Relativamente aos profissionais, também alguns encontros não foram completos, o que transparece da análise das ideias dos profissionais acerca daquilo que é necessário mudar na avaliação multidisciplinar das crianças. A

maior parte dos profissionais aponta para a necessidade de um maior envolvimento das famílias no processo de avaliação das suas crianças, dando um papel mais activo aos pais (36%) ou valorizando as suas competências (18.7%), apenas 4% dos profissionais não vê qualquer necessidade de mudança. Pelo contrário, a maior parte das famílias não considera haver necessidade de mudança, o que provavelmente reflecte a necessidade de uma maior formação e informação das famílias (Bailey et ai. 1994) e também o facto de, para muitas famílias, se tratar do primeiro contacto com os serviços de intervenção precoce.

A documentação das expectativas, percepções e preocupações dos pais pode constituir forma efectiva de operacionalizar a implicação da família.
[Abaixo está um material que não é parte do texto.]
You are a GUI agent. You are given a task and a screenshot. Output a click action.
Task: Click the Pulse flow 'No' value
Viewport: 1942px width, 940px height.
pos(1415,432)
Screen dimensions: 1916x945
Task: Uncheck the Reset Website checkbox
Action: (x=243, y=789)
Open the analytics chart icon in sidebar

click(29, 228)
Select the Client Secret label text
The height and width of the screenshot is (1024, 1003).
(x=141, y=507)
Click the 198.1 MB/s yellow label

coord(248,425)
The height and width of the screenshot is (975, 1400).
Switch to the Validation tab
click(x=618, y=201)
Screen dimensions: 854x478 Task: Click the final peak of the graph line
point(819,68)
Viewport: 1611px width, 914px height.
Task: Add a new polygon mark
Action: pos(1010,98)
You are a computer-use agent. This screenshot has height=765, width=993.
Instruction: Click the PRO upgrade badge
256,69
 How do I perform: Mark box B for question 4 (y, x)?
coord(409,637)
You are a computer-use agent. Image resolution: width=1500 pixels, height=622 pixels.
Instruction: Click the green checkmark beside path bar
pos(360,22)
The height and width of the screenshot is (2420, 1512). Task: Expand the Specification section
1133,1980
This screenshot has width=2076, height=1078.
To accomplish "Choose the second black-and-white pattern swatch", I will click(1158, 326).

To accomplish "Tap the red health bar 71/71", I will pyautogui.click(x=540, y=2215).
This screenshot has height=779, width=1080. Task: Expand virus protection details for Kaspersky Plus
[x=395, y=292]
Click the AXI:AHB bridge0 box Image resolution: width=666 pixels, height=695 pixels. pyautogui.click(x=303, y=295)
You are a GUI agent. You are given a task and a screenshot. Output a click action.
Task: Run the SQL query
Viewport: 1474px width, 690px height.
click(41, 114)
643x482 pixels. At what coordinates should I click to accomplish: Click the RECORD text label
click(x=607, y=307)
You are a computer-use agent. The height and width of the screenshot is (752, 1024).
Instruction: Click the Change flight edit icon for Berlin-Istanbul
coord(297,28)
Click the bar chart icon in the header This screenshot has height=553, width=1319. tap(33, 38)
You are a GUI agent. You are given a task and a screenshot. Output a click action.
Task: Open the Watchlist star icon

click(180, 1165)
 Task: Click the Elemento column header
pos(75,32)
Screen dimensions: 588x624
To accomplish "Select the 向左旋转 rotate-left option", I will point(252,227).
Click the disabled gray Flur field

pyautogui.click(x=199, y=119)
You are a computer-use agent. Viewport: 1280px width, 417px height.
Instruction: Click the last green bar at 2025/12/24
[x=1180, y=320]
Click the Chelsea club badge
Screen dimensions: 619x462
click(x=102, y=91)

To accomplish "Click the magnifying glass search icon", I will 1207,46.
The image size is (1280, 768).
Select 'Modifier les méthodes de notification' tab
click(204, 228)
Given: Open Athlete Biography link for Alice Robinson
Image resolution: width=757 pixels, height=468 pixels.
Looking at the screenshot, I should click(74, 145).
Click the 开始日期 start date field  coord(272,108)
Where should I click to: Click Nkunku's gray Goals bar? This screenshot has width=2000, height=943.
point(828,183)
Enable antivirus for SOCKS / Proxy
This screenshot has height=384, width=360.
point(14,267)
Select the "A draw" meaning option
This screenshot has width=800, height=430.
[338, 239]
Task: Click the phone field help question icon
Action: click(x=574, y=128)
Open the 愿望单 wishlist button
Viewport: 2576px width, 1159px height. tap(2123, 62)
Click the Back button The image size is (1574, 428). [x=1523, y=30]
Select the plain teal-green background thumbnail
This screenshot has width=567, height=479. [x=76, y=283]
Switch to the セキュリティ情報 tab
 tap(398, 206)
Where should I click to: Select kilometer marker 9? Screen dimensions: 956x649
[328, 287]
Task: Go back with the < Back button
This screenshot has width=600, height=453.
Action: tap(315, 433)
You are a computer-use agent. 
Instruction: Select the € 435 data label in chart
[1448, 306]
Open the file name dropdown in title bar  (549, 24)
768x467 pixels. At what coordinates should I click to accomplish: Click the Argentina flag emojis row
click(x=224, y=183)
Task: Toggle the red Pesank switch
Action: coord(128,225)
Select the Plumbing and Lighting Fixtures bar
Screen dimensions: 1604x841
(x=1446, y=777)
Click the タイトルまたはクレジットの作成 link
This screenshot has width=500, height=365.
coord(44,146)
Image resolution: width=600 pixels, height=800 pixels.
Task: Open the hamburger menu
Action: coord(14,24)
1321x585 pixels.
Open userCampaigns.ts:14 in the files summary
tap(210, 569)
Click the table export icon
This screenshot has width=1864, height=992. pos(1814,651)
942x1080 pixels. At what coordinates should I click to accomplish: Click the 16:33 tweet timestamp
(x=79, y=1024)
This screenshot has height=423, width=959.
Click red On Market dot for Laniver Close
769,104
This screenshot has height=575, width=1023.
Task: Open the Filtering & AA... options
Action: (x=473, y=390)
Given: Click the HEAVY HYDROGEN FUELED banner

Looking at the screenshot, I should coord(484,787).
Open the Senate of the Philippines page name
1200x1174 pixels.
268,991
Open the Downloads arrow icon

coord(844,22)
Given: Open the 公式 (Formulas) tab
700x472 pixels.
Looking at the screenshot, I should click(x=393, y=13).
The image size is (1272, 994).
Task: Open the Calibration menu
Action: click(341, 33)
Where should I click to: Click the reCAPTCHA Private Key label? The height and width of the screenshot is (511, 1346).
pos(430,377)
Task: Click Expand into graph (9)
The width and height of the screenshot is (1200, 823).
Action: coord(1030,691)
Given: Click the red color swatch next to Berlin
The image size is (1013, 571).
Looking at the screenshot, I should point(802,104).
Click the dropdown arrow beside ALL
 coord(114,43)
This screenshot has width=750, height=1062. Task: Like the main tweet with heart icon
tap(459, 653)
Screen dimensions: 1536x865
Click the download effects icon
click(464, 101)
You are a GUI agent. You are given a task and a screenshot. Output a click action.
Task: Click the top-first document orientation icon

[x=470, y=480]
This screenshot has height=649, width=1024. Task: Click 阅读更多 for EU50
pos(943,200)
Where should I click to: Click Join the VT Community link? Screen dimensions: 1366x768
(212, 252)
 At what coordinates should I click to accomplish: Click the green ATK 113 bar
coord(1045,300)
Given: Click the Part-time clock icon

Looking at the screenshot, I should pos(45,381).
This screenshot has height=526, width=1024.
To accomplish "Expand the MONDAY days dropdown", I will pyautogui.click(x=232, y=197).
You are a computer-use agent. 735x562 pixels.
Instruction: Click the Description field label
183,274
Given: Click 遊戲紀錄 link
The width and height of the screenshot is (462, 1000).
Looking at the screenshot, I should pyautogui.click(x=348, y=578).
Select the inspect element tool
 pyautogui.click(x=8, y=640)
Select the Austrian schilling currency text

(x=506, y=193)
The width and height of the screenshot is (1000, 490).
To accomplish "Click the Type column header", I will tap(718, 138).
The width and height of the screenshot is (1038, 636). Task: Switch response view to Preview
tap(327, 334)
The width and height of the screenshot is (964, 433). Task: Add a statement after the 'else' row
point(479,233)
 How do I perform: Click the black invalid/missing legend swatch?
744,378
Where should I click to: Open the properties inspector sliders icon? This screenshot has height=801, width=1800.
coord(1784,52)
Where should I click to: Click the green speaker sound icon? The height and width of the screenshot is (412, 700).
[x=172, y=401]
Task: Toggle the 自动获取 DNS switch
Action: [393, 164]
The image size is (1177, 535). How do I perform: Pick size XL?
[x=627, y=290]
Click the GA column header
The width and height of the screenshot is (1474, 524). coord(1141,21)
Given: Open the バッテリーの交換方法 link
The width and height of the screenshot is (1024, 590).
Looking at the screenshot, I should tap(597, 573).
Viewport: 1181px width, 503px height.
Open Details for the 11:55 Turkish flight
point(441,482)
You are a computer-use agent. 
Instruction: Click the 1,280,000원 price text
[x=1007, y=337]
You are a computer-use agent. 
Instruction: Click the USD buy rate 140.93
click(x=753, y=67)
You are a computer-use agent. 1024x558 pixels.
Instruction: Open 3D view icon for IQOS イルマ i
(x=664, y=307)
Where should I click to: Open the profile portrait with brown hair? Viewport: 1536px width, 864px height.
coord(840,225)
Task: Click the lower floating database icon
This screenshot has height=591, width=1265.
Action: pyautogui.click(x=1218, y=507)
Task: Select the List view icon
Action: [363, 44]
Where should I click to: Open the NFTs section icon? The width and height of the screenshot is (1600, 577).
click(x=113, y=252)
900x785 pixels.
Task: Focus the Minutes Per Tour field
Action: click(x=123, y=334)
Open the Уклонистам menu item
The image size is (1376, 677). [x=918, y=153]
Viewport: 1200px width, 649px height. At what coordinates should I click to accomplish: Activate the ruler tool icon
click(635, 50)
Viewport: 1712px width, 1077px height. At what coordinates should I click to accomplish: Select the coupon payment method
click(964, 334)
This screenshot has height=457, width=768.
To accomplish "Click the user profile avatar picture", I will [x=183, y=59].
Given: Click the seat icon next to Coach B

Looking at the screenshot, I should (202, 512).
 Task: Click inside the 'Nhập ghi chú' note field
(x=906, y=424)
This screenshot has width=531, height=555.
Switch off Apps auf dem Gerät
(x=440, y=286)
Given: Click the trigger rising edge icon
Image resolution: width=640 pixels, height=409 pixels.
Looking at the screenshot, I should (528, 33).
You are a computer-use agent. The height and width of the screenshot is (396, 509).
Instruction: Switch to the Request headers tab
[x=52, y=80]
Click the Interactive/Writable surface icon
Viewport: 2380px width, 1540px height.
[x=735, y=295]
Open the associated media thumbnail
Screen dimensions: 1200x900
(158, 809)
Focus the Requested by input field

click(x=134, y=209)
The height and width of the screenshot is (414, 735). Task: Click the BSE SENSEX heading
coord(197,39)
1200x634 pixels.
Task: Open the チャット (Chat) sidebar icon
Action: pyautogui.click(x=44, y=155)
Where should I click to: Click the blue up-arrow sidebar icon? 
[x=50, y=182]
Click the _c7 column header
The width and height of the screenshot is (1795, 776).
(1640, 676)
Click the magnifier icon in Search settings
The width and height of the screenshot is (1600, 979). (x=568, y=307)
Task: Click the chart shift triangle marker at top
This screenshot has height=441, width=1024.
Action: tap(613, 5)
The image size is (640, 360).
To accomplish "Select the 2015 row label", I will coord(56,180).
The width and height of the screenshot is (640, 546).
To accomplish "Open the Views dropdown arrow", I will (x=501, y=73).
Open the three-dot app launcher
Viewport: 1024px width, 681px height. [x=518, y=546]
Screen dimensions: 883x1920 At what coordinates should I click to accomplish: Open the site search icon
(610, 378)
Particularmente a avaliação das expectativas da família antes do processo de avaliação pode permitir uma orientação preciosa para uma abordagem individualizada.

Por seu lado, a percepção dos pais acerca da avaliação pode constituir uma base para determinar se a experiência de avaliação actual foi um encontro

completo para a família (Simeonsson, 1996), que possa constituir uma plataforma para subsequente interacções pais/profissionais.

No contexto da avaliação transdisciplinar, a congruência de expectativas é um factor importante que vai influenciar o sentido da relação de colaboração pais/profissionais (Al-Darmaki & Kivhingan, 1993).

As estratégias para facilitar a implicação das famílias são imprescindíveis para que os serviços sejam individualizados. Dar à família a oportunidade de participar formalmente na descrição das suas expectativas e das suas experiências poderá ser um primeiro e importante passo, que certamente contribuirá para a implicação continuada e complementar da família, com as suas competências e saberes únicos, na equipa de intervenção.

Se, como foi discutido ao longo deste estudo, as expectativas e percepções dos pais e dos profissionais acerca do processo de avaliação, são diferentes, deve-se ter a preocupação de converter o momento da avaliação num encontro positivo para pais e profissionais, que facilite a construção de uma relação de complementaridade. Para tal é importante conhecer as expectativas das famílias antes do processo de avaliação. Os serviços necessitam de se munir de instrumentos para determinar essas expectativas, que podem ser semelhantes aos que utilizamos neste estudo.

Não deveremos contudo perder de vista que cada família é única e as suas expectativas e necessidades também o são e portanto a oportunidade da utilização do questionário deve ser ponderada e decidida com cada família.